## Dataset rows
-=-=-

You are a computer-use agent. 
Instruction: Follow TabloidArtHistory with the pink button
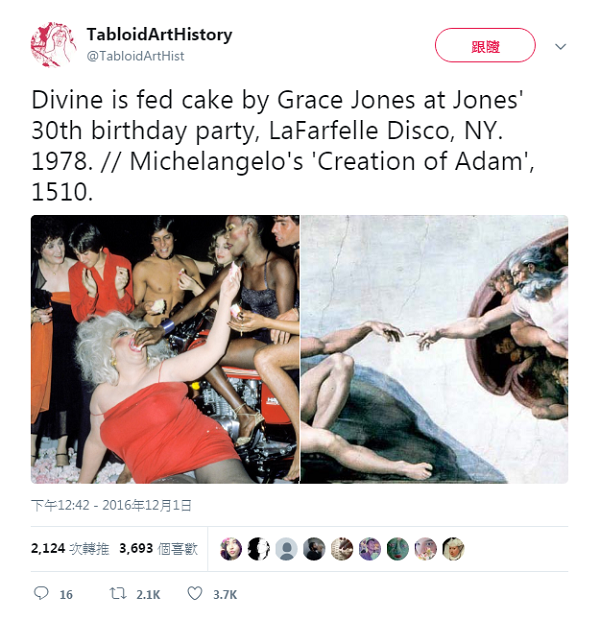tap(485, 45)
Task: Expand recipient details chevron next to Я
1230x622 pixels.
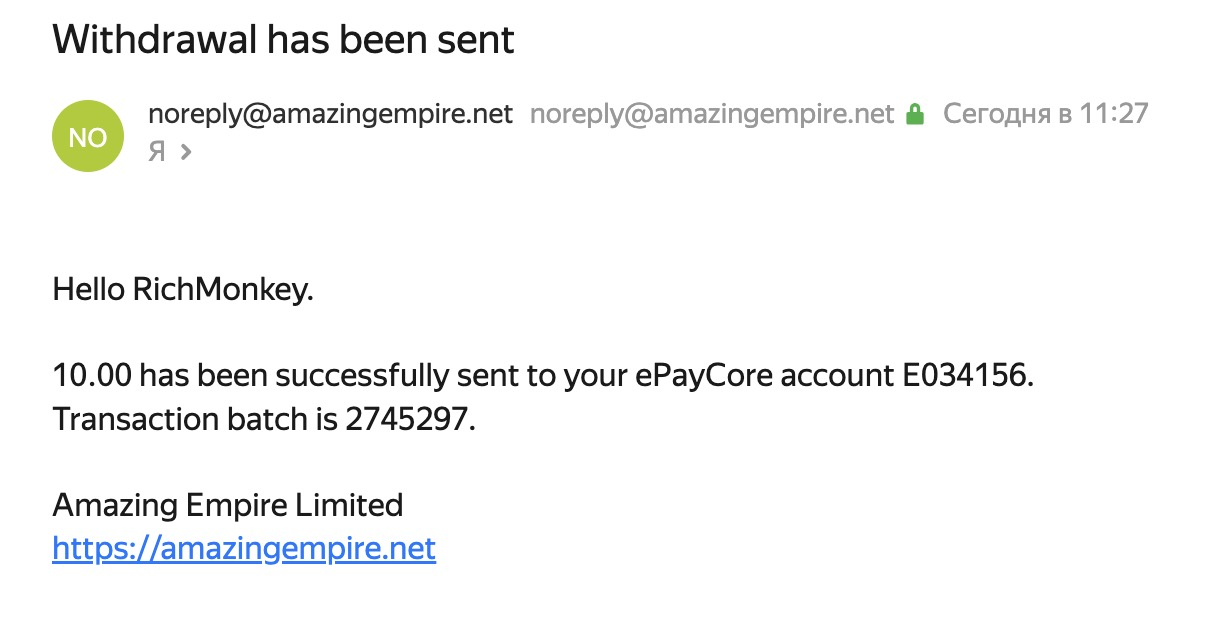Action: pyautogui.click(x=185, y=153)
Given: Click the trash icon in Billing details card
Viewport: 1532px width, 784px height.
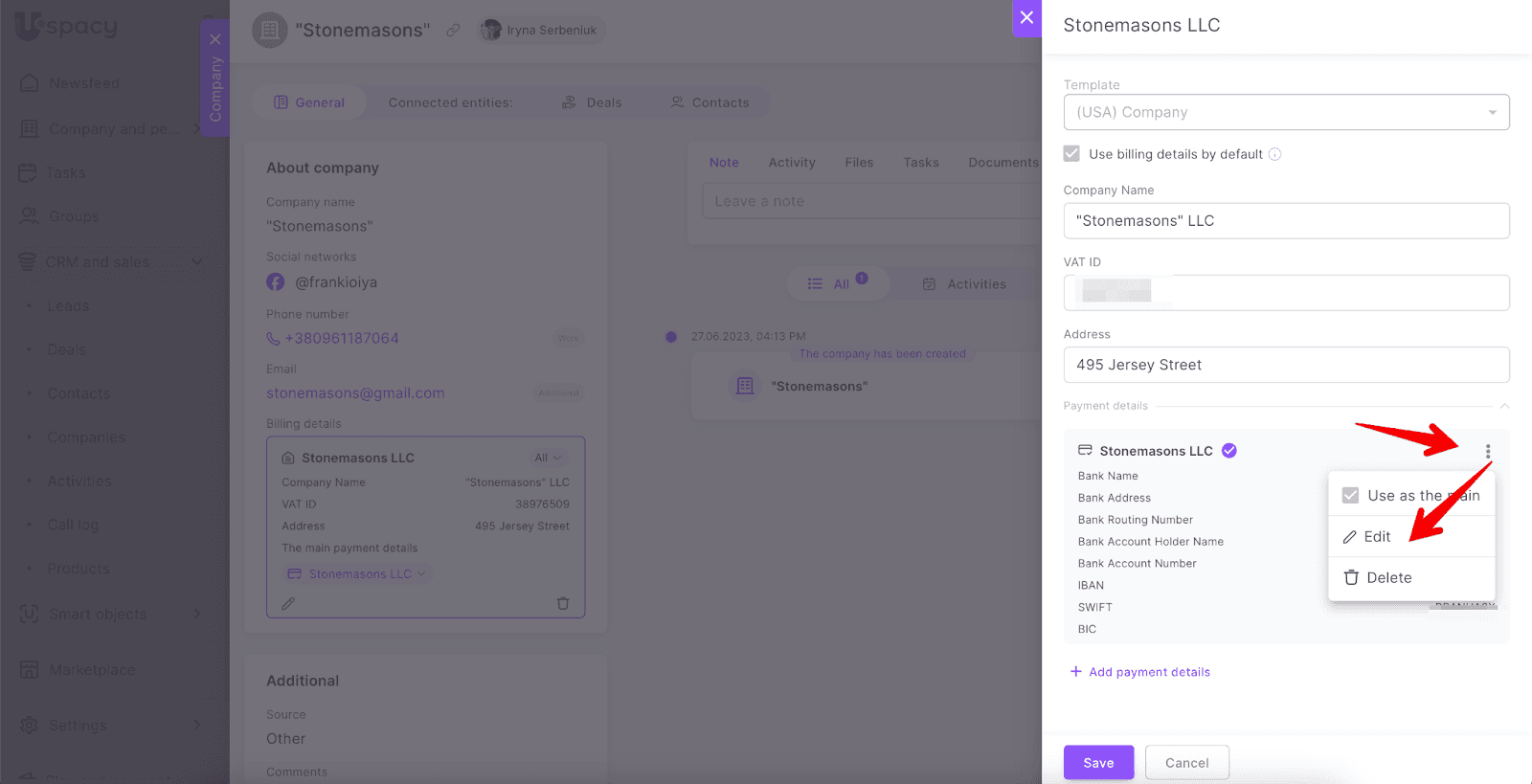Looking at the screenshot, I should pyautogui.click(x=563, y=603).
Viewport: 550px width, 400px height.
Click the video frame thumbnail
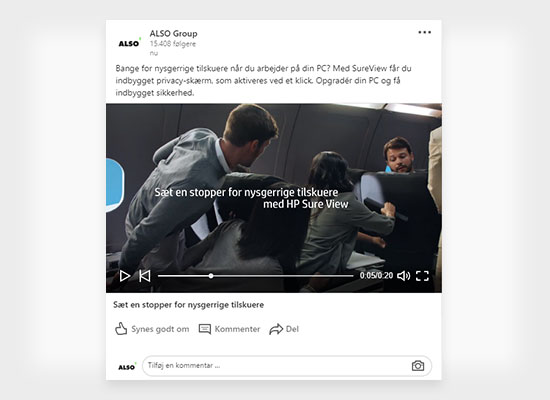click(274, 198)
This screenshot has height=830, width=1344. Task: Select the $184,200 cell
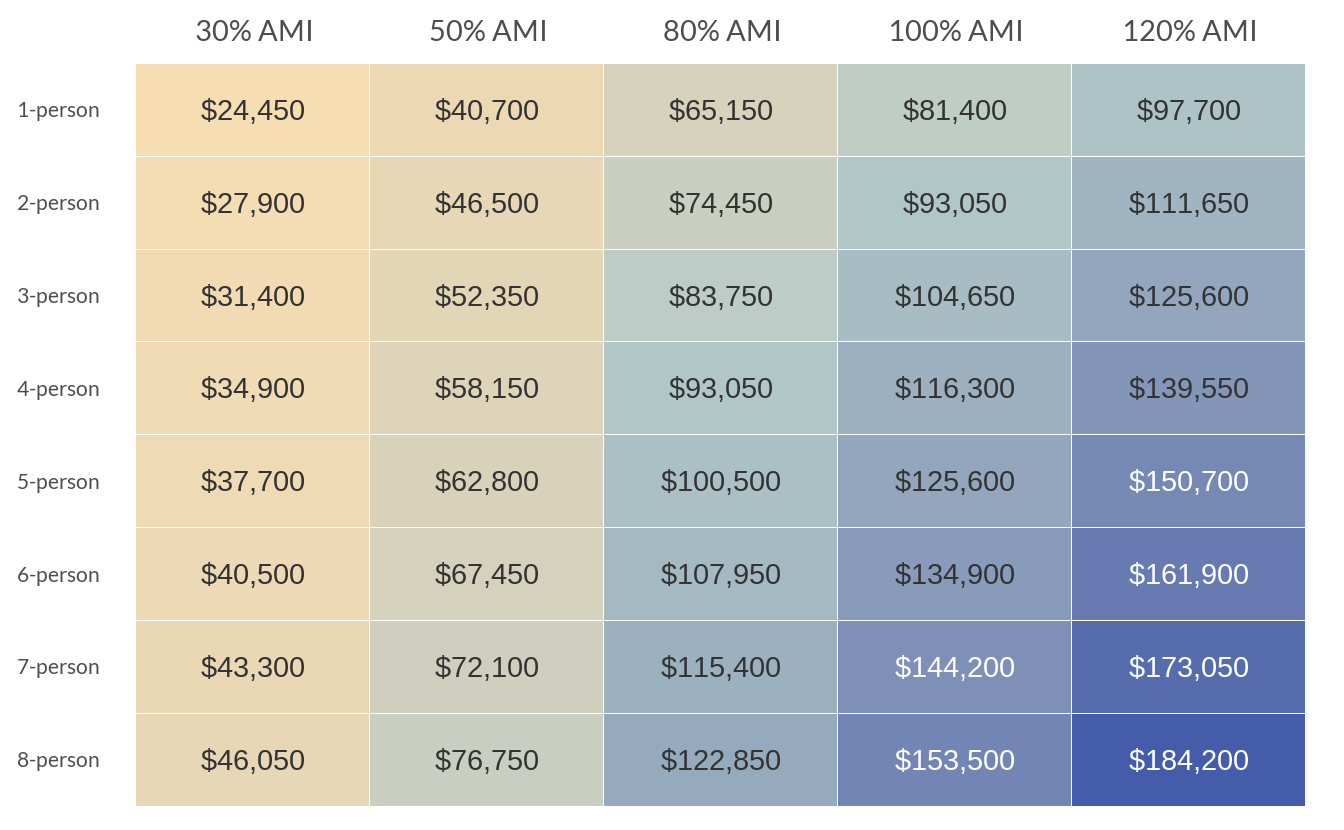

-=-=-

## CHALLENGE
Retype every line of the records above word for word, omitting the pictures.

## RESPONSE TO THIS EXERCISE
You are a computer-use agent. 
Instruction: Follow TabloidArtHistory with the pink button
tap(485, 45)
Task: Expand recipient details chevron next to Я
1230x622 pixels.
Action: pyautogui.click(x=185, y=153)
Given: Click the trash icon in Billing details card
Viewport: 1532px width, 784px height.
Looking at the screenshot, I should pyautogui.click(x=563, y=603).
Viewport: 550px width, 400px height.
Click the video frame thumbnail
click(274, 198)
This screenshot has height=830, width=1344. Task: Select the $184,200 cell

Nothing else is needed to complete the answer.